Il secondo set è stato tutto in rincorsa. Due palle break consecutive salvate nel primo game, due 15-30 mancati in risposta e il break sul 2-2, causato anche dalla malasorte con un nastro brutalmente favorevole alla kazaka. La palla di Putintseva, una risposta in drop shot a una prima potente della giapponese, è stata inizialmente chiamata fuori. Poi il falco che ha cambiato la decisione per una questione, probabilmente, di picometri. In quel momento, Osaka ha cominciato a deragliare dando tutto in risposta nel game immediatamente successivo, rientrando da 40-15 e avendo una chance di break, ma buttando malamente in corridoio una voleè dopo essere ben costruita il punto. Tanta insicurezza, frutto anche dell’ansia che aveva per riagganciare subito il risultato. Altri brutti errori, 4-2 Putintseva, e da lì la partita è sostanzialmente terminata.

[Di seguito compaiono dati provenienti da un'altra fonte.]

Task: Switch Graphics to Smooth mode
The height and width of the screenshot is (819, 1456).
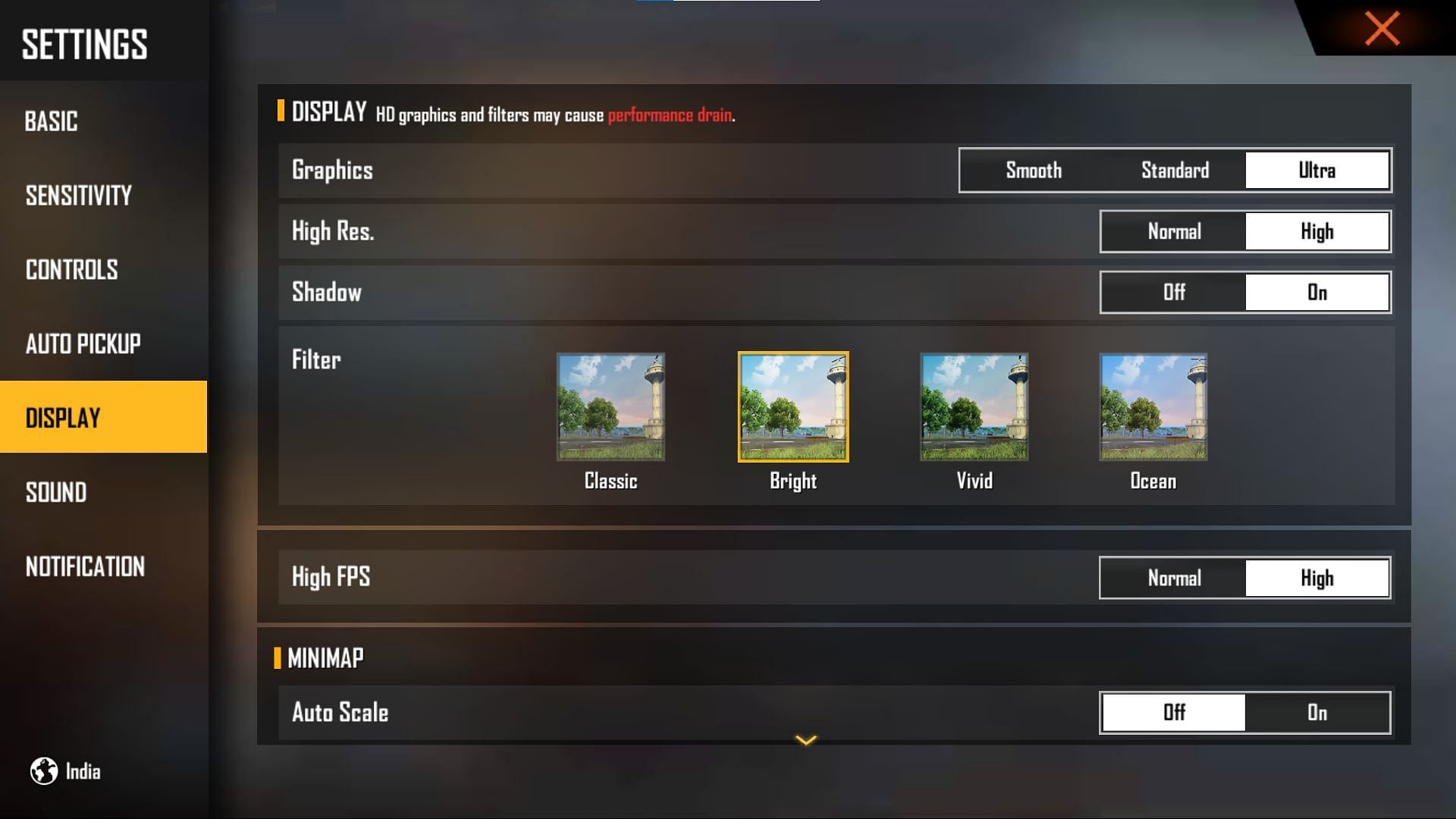Action: pos(1033,170)
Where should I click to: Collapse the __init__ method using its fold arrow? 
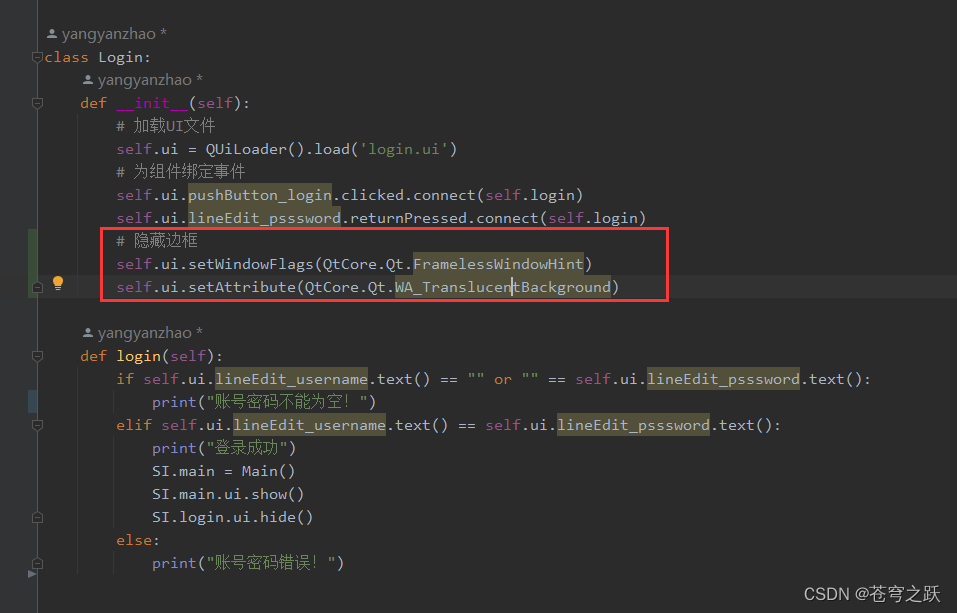37,103
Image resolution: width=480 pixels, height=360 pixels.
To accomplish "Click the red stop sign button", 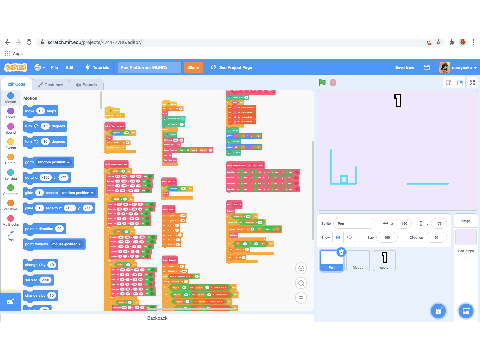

Difficile dare un giudizio unico sui sei mesi che l’hanno vista uscire dall’Australian Open come la donna da battere e ora divenuta apparentemente così vulnerabile. Qualcuno darà la colpa al cambio coach, ignaro che ci sono stati seri problemi scoppiati tra i due poco prima dell’inizio dell’Australian Open di cui la stessa Osaka ha solo accennato (“non voglio anteporre il successo sportivo alla mia felicità”). Qualcun altro dividerà questo periodo e farà altre riflessioni. Una sconfitta, in ogni caso, abbastanza prevedibile visto anche quando fastidio le provoca affrontare una come Putintseva, che è ben capace di far star male chiunque in campo. Chiedere a Serena Williams e a quella situazione di quasi ko a Parigi, nel 2016.